Work instruction: Reproduce the records exactly.

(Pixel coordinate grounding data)

+ + +

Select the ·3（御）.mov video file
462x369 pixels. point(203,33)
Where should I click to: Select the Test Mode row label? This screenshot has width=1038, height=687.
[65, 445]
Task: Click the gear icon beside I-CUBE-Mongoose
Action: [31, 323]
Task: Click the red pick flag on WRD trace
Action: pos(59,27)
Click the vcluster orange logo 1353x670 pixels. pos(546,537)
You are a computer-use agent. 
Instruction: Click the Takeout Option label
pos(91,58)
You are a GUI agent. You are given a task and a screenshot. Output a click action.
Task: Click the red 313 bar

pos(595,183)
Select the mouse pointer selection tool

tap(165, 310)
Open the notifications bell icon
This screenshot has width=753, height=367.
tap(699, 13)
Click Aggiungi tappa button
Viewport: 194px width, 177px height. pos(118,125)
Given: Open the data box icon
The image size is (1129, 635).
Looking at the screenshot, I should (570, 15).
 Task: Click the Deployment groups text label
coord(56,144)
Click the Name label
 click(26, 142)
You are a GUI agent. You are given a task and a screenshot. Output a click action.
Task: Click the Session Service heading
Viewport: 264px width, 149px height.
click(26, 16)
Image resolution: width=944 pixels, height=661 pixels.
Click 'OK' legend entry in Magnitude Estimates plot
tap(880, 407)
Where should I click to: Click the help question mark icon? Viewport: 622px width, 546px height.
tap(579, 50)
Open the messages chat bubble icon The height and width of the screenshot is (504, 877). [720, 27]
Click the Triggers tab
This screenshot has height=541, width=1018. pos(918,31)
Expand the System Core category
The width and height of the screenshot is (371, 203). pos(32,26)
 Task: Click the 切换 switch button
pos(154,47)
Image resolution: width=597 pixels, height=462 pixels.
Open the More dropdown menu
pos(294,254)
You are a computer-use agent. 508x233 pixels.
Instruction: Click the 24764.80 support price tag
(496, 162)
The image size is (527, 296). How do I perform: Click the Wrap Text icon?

+ + +

Response area:
Select the ·3（御）.mov video file
462x369 pixels. point(203,33)
Where should I click to: Select the Test Mode row label? This screenshot has width=1038, height=687.
[65, 445]
Task: Click the gear icon beside I-CUBE-Mongoose
Action: [31, 323]
Task: Click the red pick flag on WRD trace
Action: pos(59,27)
Click the vcluster orange logo 1353x670 pixels. pos(546,537)
You are a computer-use agent. 
Instruction: Click the Takeout Option label
pos(91,58)
You are a GUI agent. You are given a task and a screenshot. Output a click action.
Task: Click the red 313 bar

pos(595,183)
Select the mouse pointer selection tool

tap(165, 310)
Open the notifications bell icon
This screenshot has width=753, height=367.
tap(699, 13)
Click Aggiungi tappa button
Viewport: 194px width, 177px height. pos(118,125)
Given: Open the data box icon
The image size is (1129, 635).
Looking at the screenshot, I should (570, 15).
 Task: Click the Deployment groups text label
coord(56,144)
Click the Name label
 click(26, 142)
You are a GUI agent. You are given a task and a screenshot. Output a click action.
Task: Click the Session Service heading
Viewport: 264px width, 149px height.
click(26, 16)
Image resolution: width=944 pixels, height=661 pixels.
Click 'OK' legend entry in Magnitude Estimates plot
tap(880, 407)
Where should I click to: Click the help question mark icon? Viewport: 622px width, 546px height.
tap(579, 50)
Open the messages chat bubble icon The height and width of the screenshot is (504, 877). [720, 27]
Click the Triggers tab
This screenshot has height=541, width=1018. pos(918,31)
Expand the System Core category
The width and height of the screenshot is (371, 203). pos(32,26)
 Task: Click the 切换 switch button
pos(154,47)
Image resolution: width=597 pixels, height=462 pixels.
Open the More dropdown menu
pos(294,254)
You are a computer-use agent. 508x233 pixels.
Instruction: Click the 24764.80 support price tag
(496, 162)
The image size is (527, 296). How do I perform: Click the Wrap Text icon?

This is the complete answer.